▶ [EXERCISE DIRECTIONS]: From the line containing "Where should I" through the last line of the data, both ends included, write out every line exactly; omit the pictures.

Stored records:

◆ ◆ ◆ ◆ ◆ ◆ ◆

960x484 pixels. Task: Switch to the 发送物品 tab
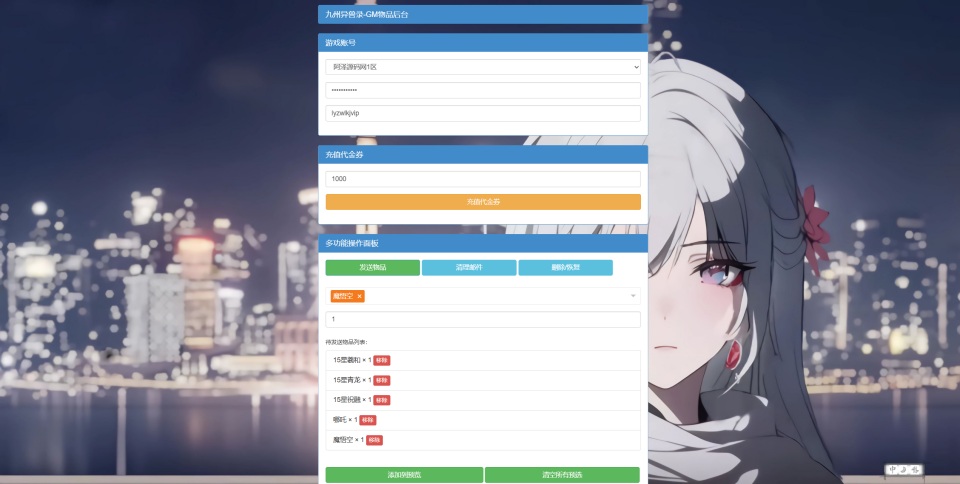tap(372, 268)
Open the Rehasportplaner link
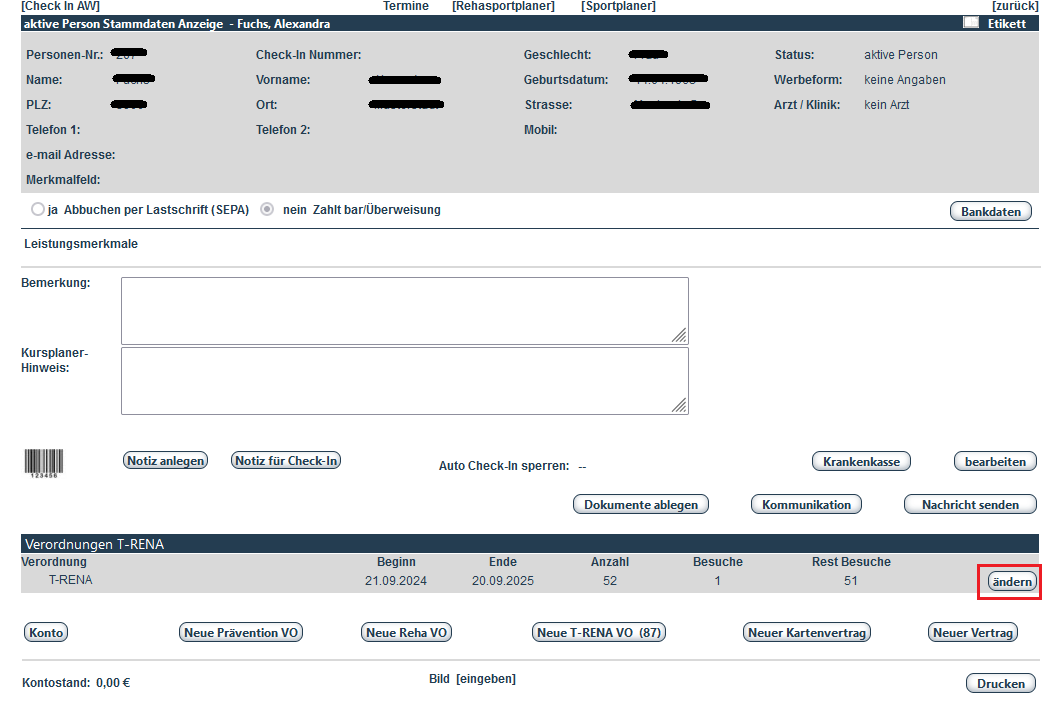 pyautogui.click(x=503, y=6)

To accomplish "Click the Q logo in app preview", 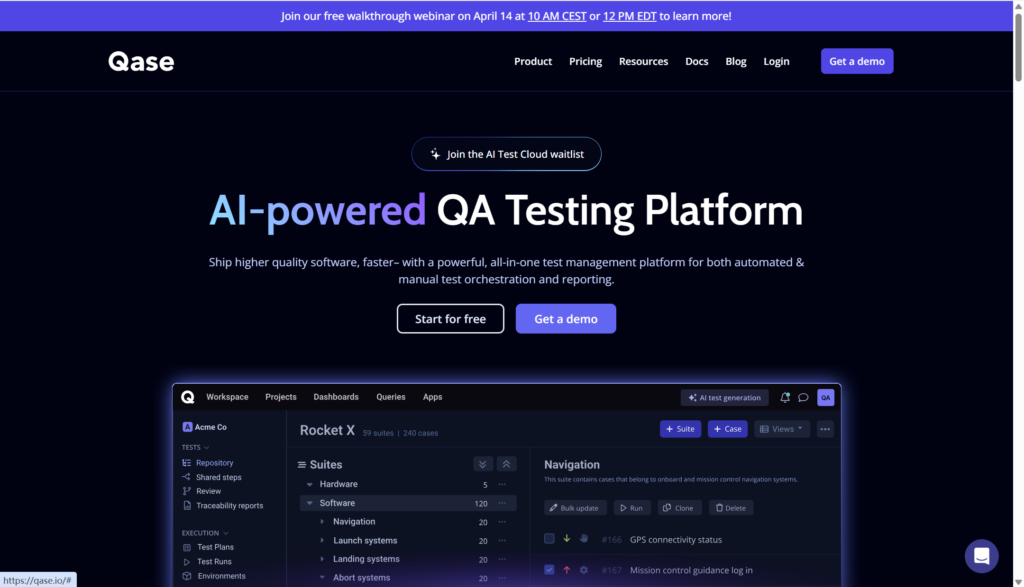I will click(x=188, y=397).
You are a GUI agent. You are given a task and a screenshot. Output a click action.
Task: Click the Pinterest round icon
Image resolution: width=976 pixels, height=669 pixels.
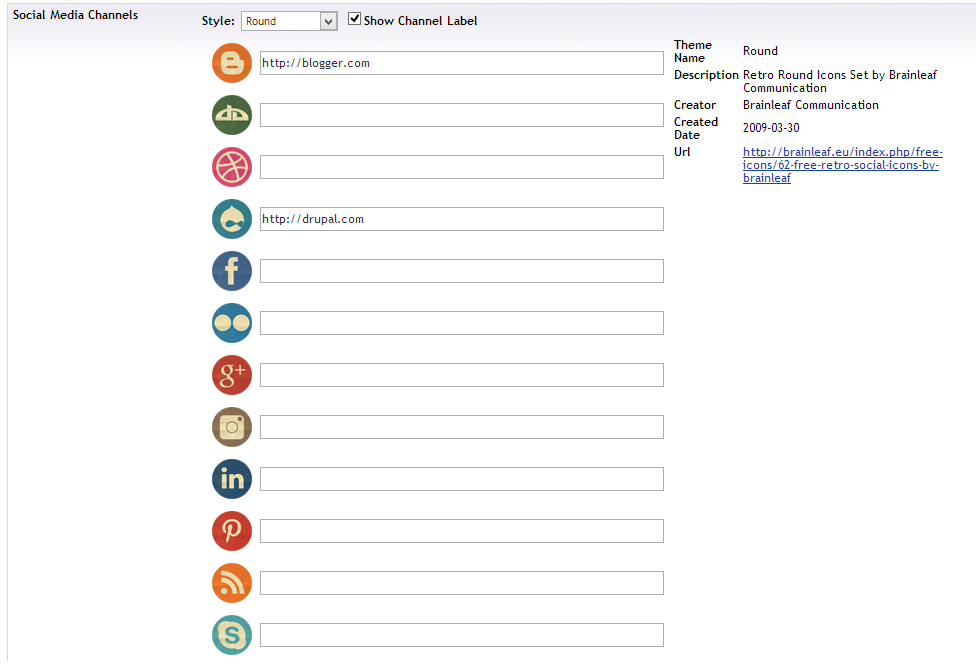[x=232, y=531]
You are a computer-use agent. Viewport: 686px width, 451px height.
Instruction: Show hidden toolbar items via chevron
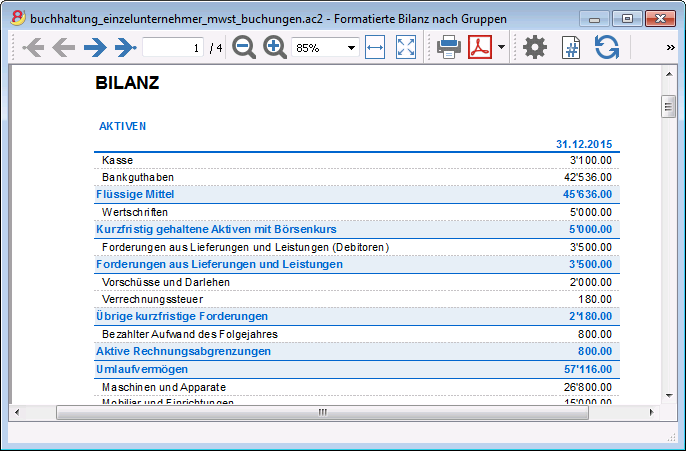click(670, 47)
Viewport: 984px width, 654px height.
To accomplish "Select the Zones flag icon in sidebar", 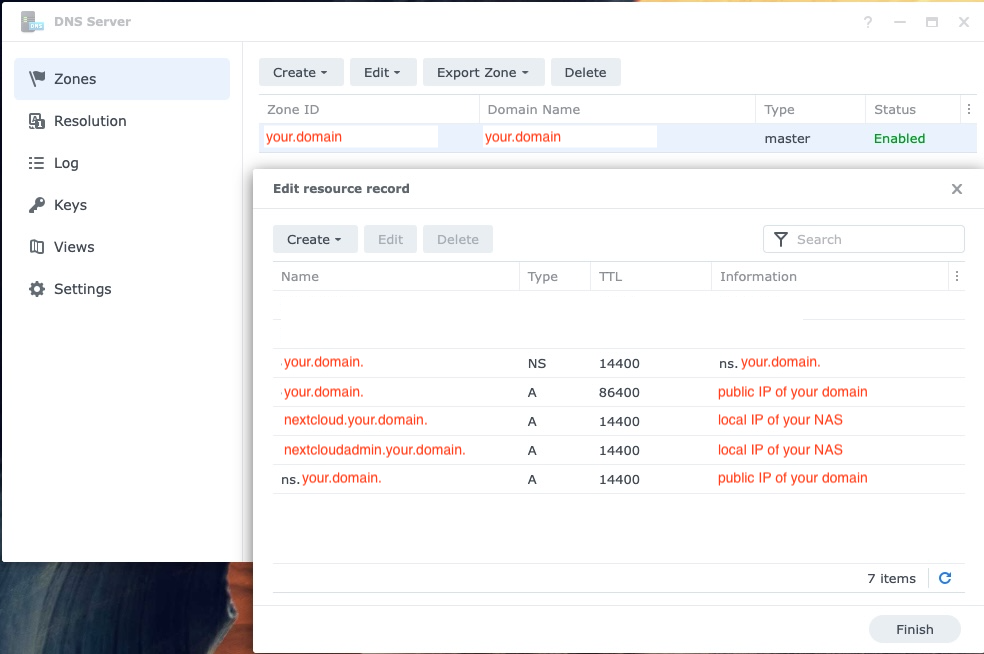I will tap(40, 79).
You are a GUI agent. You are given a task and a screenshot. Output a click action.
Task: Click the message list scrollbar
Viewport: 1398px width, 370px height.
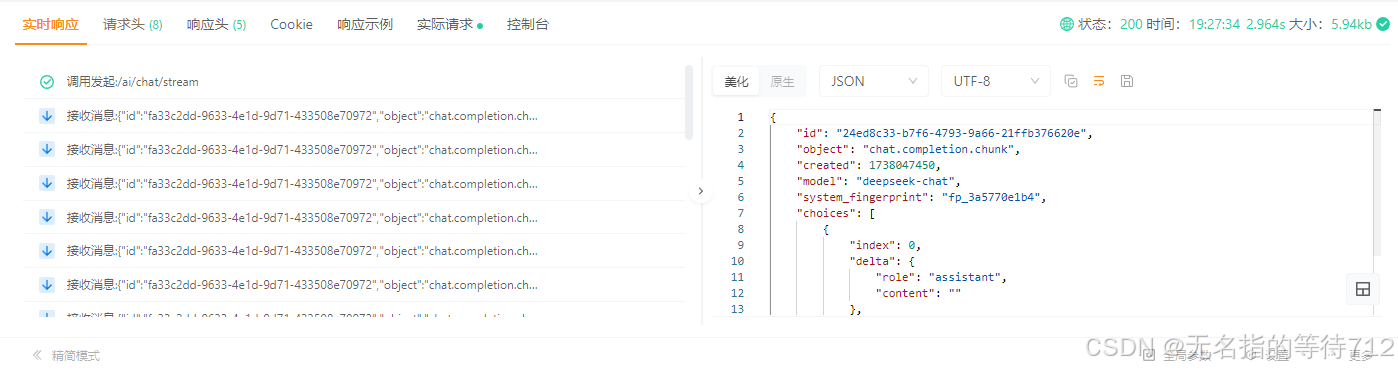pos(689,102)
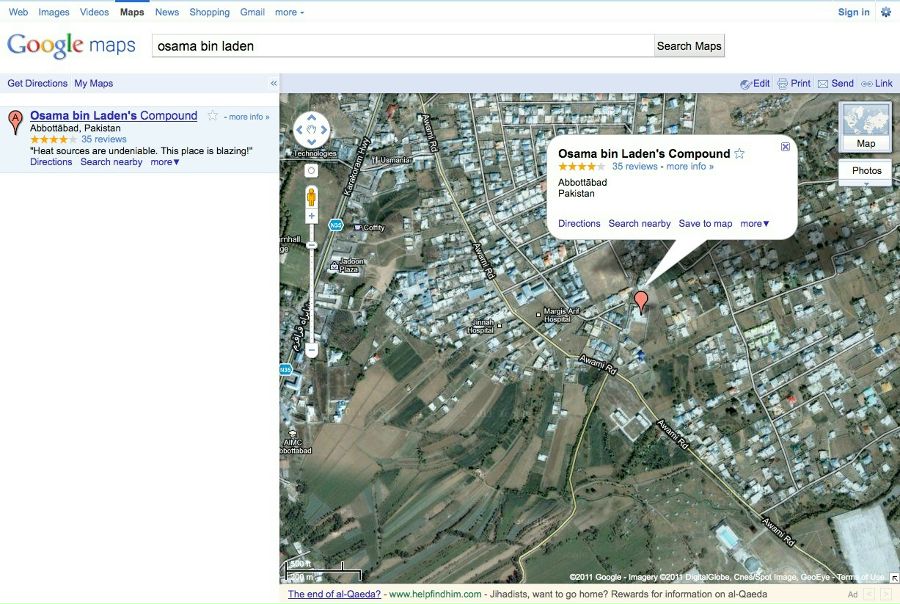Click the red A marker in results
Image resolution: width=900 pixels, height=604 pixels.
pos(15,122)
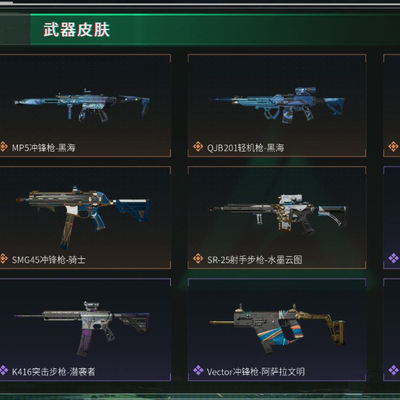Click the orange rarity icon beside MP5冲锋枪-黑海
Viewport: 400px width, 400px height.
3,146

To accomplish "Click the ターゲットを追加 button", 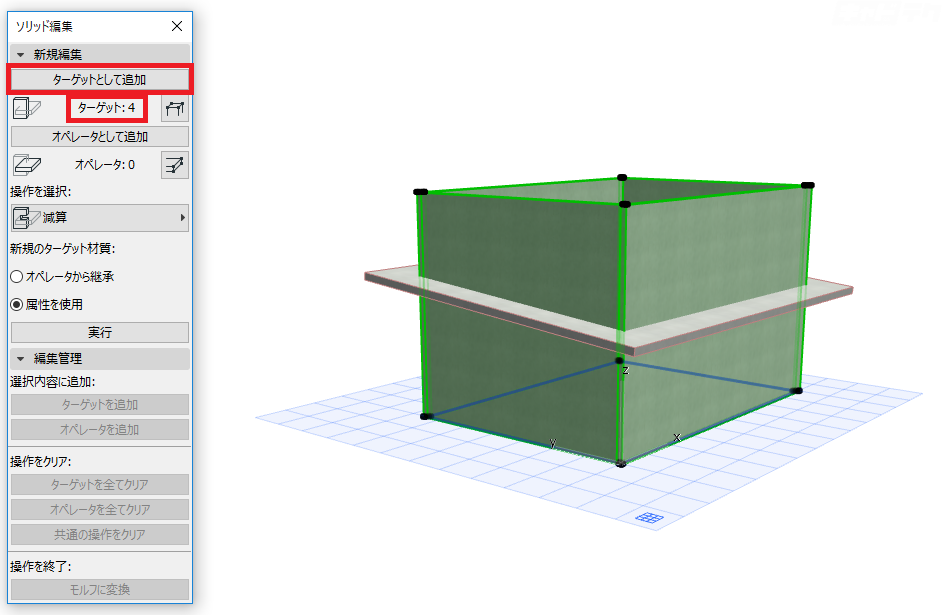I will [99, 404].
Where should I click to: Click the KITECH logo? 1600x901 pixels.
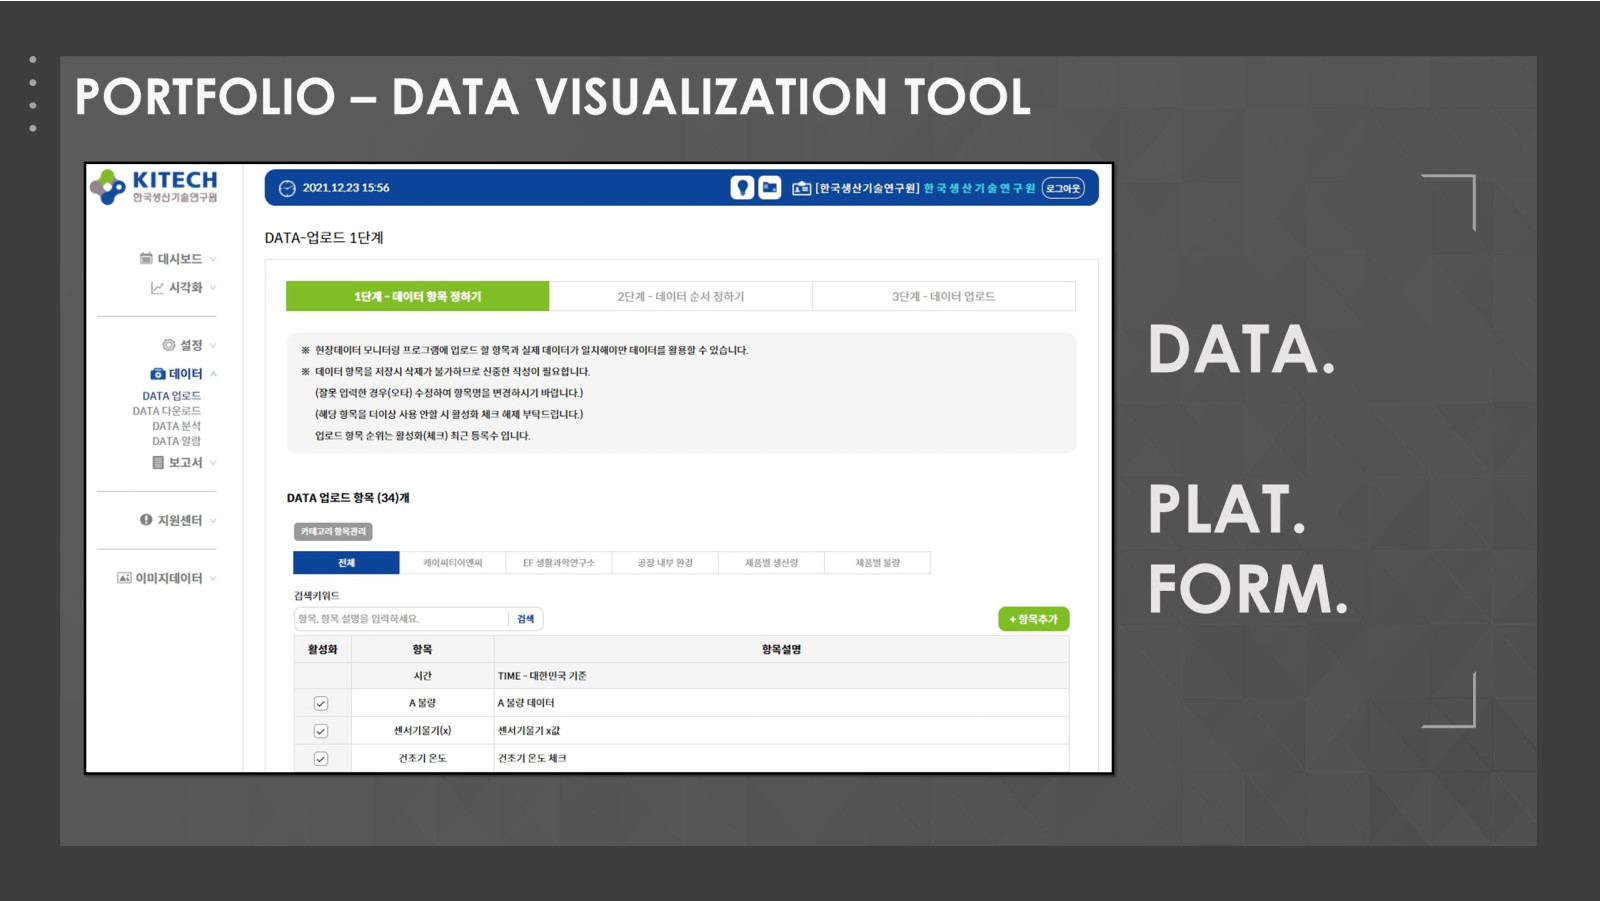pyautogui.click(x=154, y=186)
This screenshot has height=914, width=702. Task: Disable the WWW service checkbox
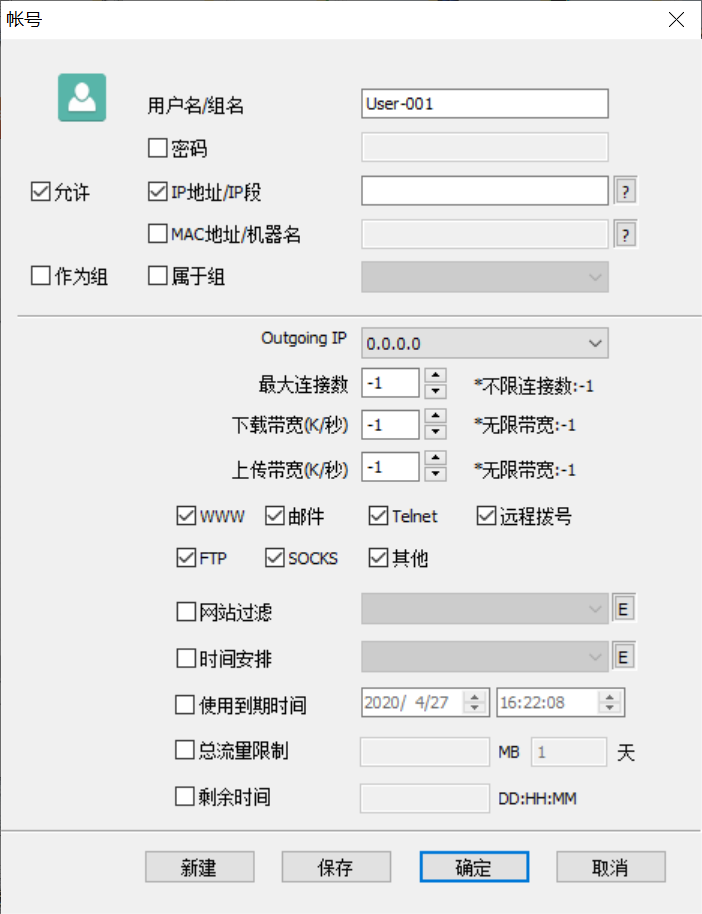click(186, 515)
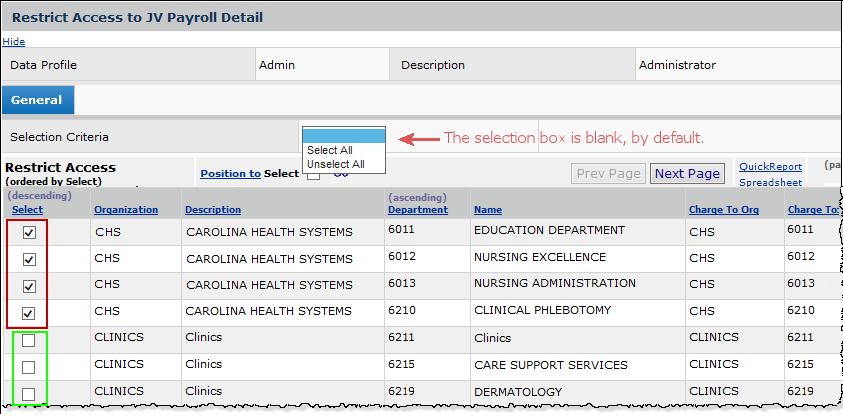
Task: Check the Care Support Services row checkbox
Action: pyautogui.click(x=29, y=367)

◆ ◆ ◆ ◆ ◆ ◆ ◆

▶ [WRITTEN REPLY]:
Where should I click to: Click the KITECH logo? 1600x901 pixels.
pyautogui.click(x=154, y=186)
This screenshot has height=914, width=702. Task: Disable the WWW service checkbox
click(186, 515)
Task: Check the Care Support Services row checkbox
Action: pyautogui.click(x=29, y=367)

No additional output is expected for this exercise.